# [INSTRUCTIONS FOR THE TASK]
Word for word, restate all of the records.

# [PROVIDED INFORMATION]
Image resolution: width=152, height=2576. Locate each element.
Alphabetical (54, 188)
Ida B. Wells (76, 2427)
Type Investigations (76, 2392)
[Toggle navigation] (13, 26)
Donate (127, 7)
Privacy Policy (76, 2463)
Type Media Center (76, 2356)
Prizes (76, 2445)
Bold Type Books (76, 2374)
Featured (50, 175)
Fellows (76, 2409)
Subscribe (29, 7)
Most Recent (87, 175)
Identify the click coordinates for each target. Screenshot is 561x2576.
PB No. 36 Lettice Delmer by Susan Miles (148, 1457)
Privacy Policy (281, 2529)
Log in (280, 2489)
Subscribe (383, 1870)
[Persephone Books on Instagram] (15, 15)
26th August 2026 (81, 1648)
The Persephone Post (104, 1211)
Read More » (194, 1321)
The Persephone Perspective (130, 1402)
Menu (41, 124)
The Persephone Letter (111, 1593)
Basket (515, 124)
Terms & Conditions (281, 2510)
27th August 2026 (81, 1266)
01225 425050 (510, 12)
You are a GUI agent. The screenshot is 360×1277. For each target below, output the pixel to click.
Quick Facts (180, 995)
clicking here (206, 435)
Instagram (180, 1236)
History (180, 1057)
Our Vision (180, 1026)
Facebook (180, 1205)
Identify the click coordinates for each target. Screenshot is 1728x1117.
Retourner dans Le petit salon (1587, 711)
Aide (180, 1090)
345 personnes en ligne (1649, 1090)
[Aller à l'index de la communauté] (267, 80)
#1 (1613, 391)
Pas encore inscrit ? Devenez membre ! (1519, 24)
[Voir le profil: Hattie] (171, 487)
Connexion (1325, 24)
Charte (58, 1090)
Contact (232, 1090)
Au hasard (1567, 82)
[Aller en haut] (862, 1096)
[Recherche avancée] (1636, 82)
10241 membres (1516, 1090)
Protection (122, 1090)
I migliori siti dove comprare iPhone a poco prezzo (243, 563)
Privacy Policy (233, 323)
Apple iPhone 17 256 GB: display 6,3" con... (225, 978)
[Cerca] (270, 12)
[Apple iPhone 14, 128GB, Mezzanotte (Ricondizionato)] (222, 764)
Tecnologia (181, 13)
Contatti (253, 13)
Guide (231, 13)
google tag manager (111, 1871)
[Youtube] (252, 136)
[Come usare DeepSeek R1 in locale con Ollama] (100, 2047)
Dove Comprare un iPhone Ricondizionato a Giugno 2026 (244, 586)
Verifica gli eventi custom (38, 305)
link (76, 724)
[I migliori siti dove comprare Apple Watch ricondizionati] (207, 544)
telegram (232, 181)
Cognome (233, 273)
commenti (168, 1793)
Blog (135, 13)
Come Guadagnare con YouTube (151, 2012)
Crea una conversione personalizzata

# [EXERCISE SOLUTION]
Image resolution: width=152, height=2576. Locate each element.
Alphabetical (54, 188)
Ida B. Wells (76, 2427)
Type Investigations (76, 2392)
[Toggle navigation] (13, 26)
Donate (127, 7)
Privacy Policy (76, 2463)
Type Media Center (76, 2356)
Prizes (76, 2445)
Bold Type Books (76, 2374)
Featured (50, 175)
Fellows (76, 2409)
Subscribe (29, 7)
Most Recent (87, 175)
Identify the click coordinates for each target. Screenshot is 561x2576.
PB No. 36 Lettice Delmer by Susan Miles (148, 1457)
Privacy Policy (281, 2529)
Log in (280, 2489)
Subscribe (383, 1870)
[Persephone Books on Instagram] (15, 15)
26th August 2026 (81, 1648)
The Persephone Post (104, 1211)
Read More » (194, 1321)
The Persephone Perspective (130, 1402)
Menu (41, 124)
The Persephone Letter (111, 1593)
Basket (515, 124)
Terms & Conditions (281, 2510)
27th August 2026 (81, 1266)
01225 425050 (510, 12)
You are a GUI agent. The screenshot is 360×1277. For each target below, output the pixel to click.
Quick Facts (180, 995)
clicking here (206, 435)
Instagram (180, 1236)
History (180, 1057)
Our Vision (180, 1026)
Facebook (180, 1205)
Identify the click coordinates for each target. Screenshot is 1728x1117.
Retourner dans Le petit salon (1587, 711)
Aide (180, 1090)
345 personnes en ligne (1649, 1090)
[Aller à l'index de la communauté] (267, 80)
#1 (1613, 391)
Pas encore inscrit ? Devenez membre ! (1519, 24)
[Voir le profil: Hattie] (171, 487)
Connexion (1325, 24)
Charte (58, 1090)
Contact (232, 1090)
Au hasard (1567, 82)
[Aller en haut] (862, 1096)
[Recherche avancée] (1636, 82)
10241 membres (1516, 1090)
Protection (122, 1090)
I migliori siti dove comprare iPhone a poco prezzo (243, 563)
Privacy Policy (233, 323)
Apple iPhone 17 256 GB: display 6,3" con... (225, 978)
[Cerca] (270, 12)
[Apple iPhone 14, 128GB, Mezzanotte (Ricondizionato)] (222, 764)
Tecnologia (181, 13)
Contatti (253, 13)
Guide (231, 13)
google tag manager (111, 1871)
[Youtube] (252, 136)
[Come usare DeepSeek R1 in locale con Ollama] (100, 2047)
Dove Comprare un iPhone Ricondizionato a Giugno 2026 (244, 586)
Verifica gli eventi custom (38, 305)
link (76, 724)
[I migliori siti dove comprare Apple Watch ricondizionati] (207, 544)
telegram (232, 181)
Cognome (233, 273)
commenti (168, 1793)
Blog (135, 13)
Come Guadagnare con YouTube (151, 2012)
Crea una conversione personalizzata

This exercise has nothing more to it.